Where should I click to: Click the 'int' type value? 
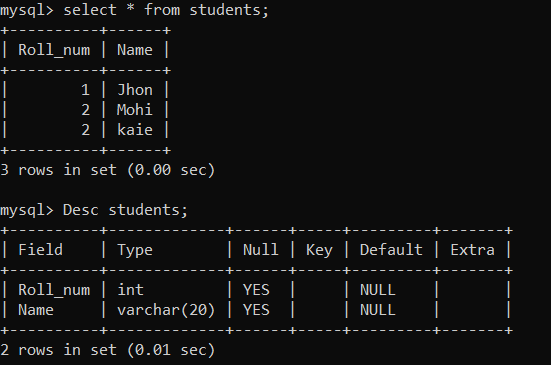pyautogui.click(x=130, y=290)
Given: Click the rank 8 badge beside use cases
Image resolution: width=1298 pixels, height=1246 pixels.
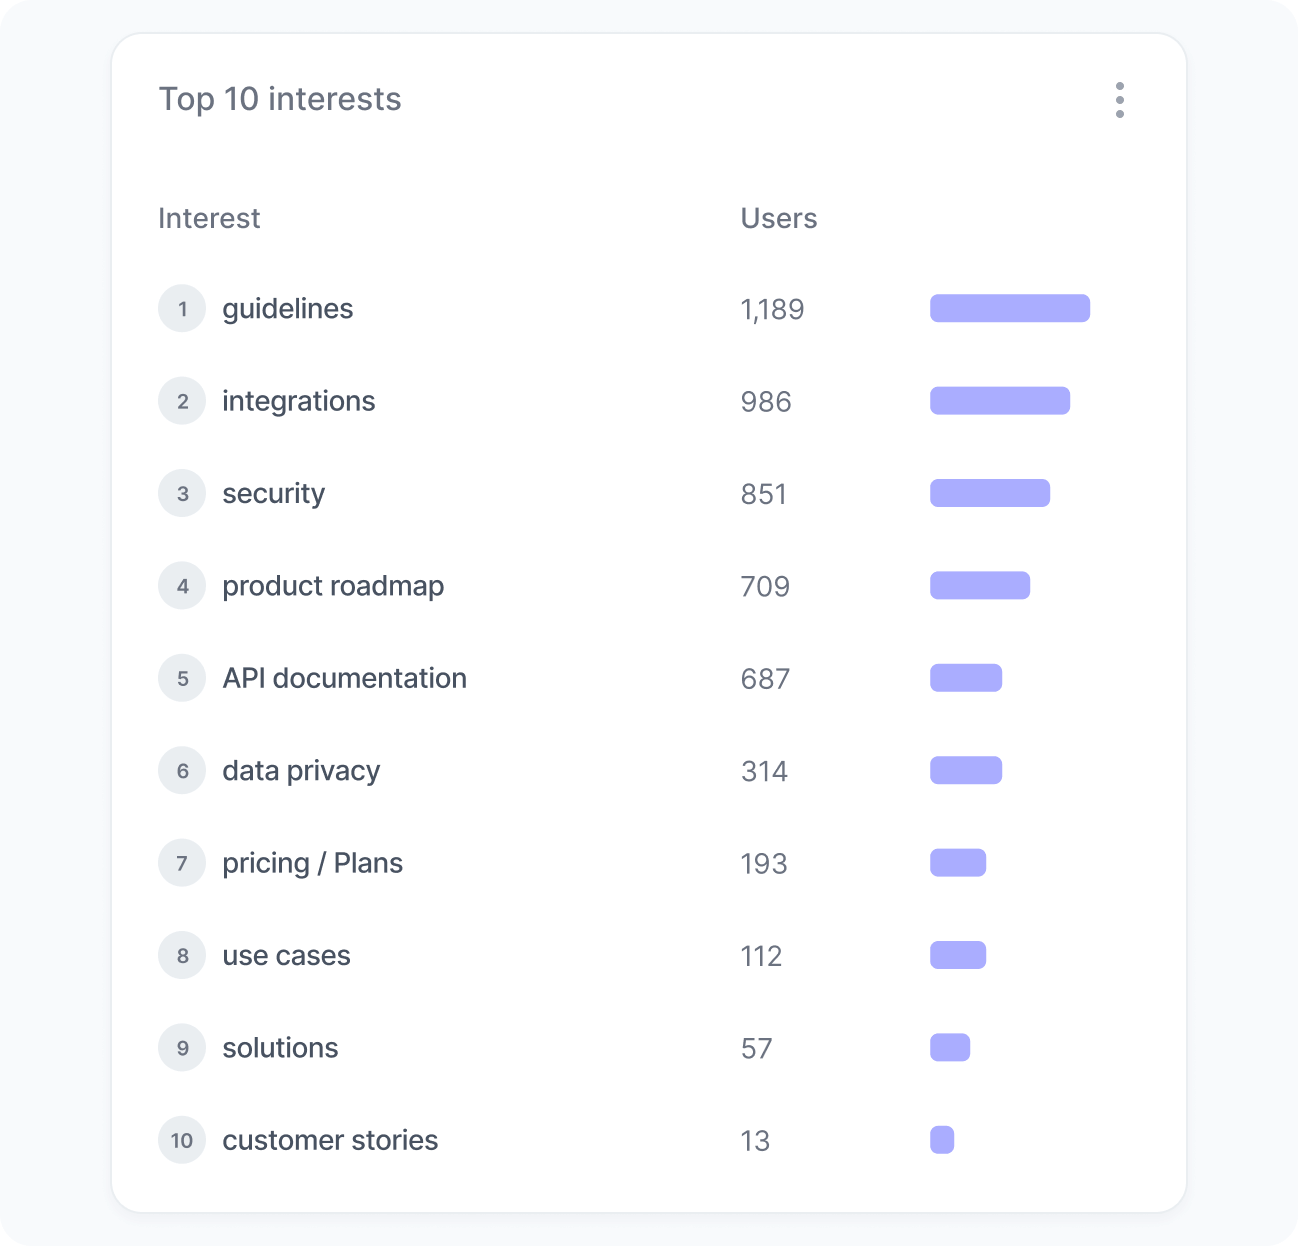Looking at the screenshot, I should [x=182, y=955].
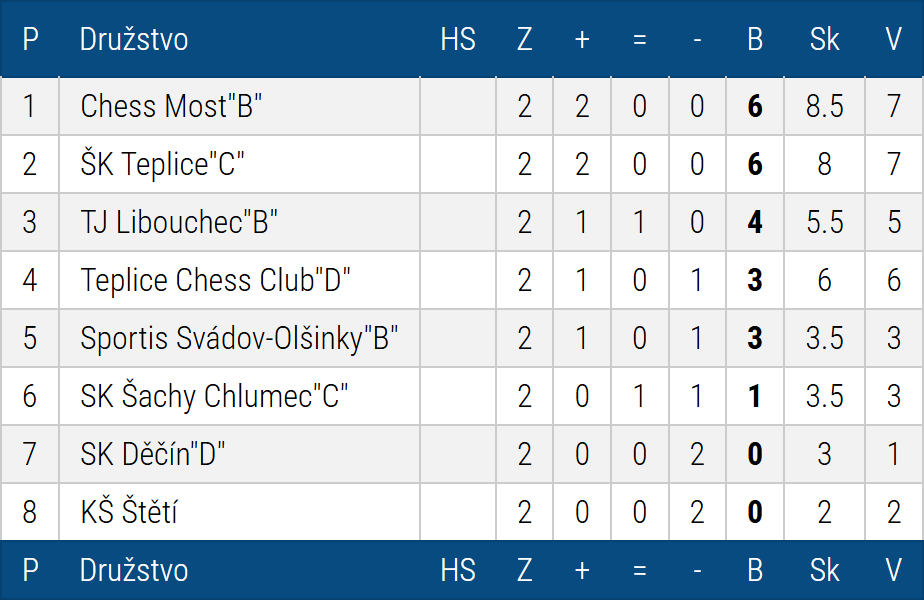Image resolution: width=924 pixels, height=600 pixels.
Task: Click TJ Libouchec"B" in the standings
Action: click(x=179, y=222)
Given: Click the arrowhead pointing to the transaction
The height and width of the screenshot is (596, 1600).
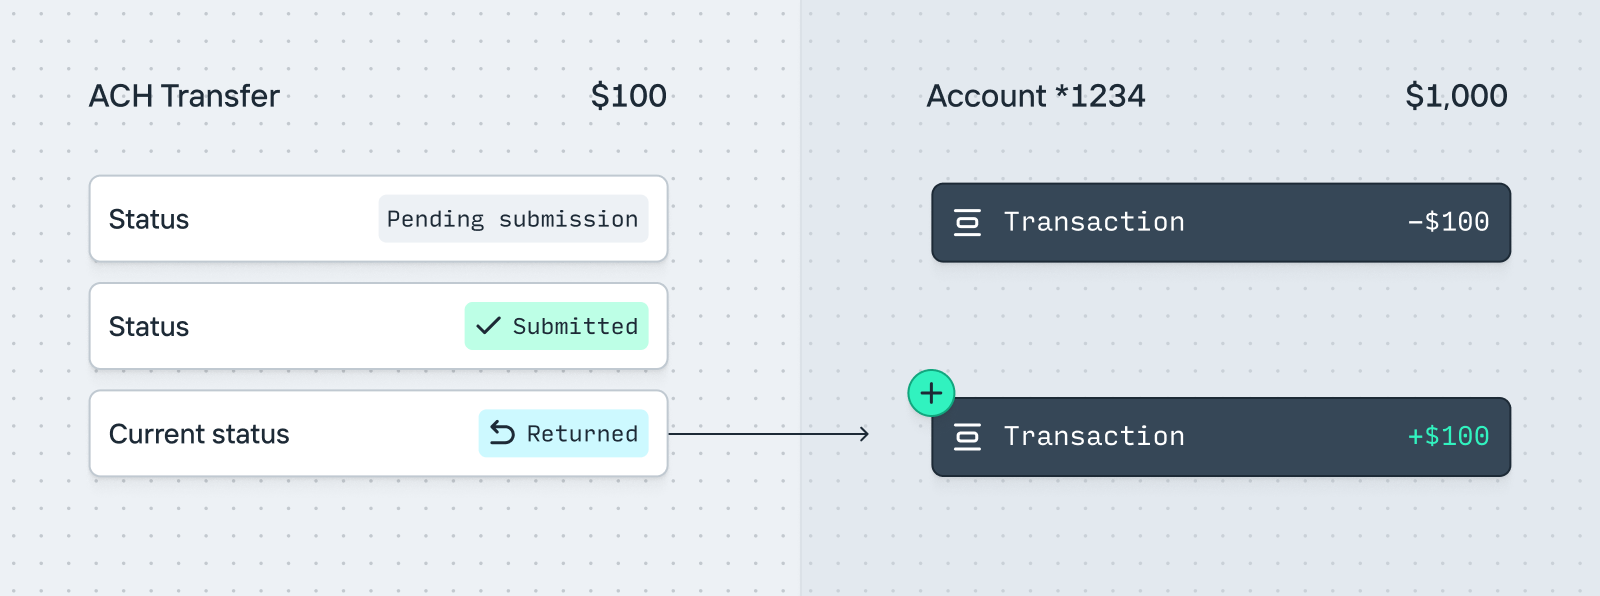Looking at the screenshot, I should coord(863,434).
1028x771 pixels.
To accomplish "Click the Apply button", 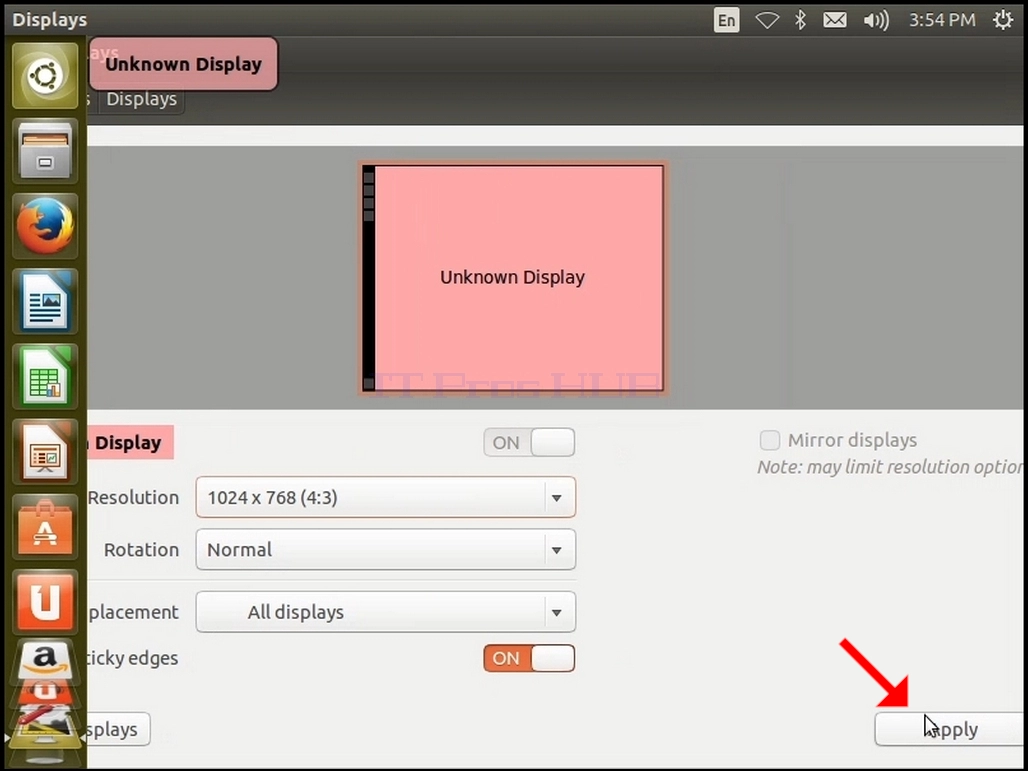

■ **Your assignment**
The copy should start at the line that contains "Given: Click the rank", end at the last line of the entries above, and match each line exactly, with pictures dropped.

■ **Completed task**
Given: Click the rank 8 badge beside use cases
Image resolution: width=1298 pixels, height=1246 pixels.
Looking at the screenshot, I should [x=182, y=955].
Image resolution: width=924 pixels, height=600 pixels.
Task: Click TJ Libouchec"B" in the standings
Action: click(x=179, y=222)
Given: Click the arrowhead pointing to the transaction
The height and width of the screenshot is (596, 1600).
Looking at the screenshot, I should coord(863,434).
1028x771 pixels.
To accomplish "Click the Apply button", 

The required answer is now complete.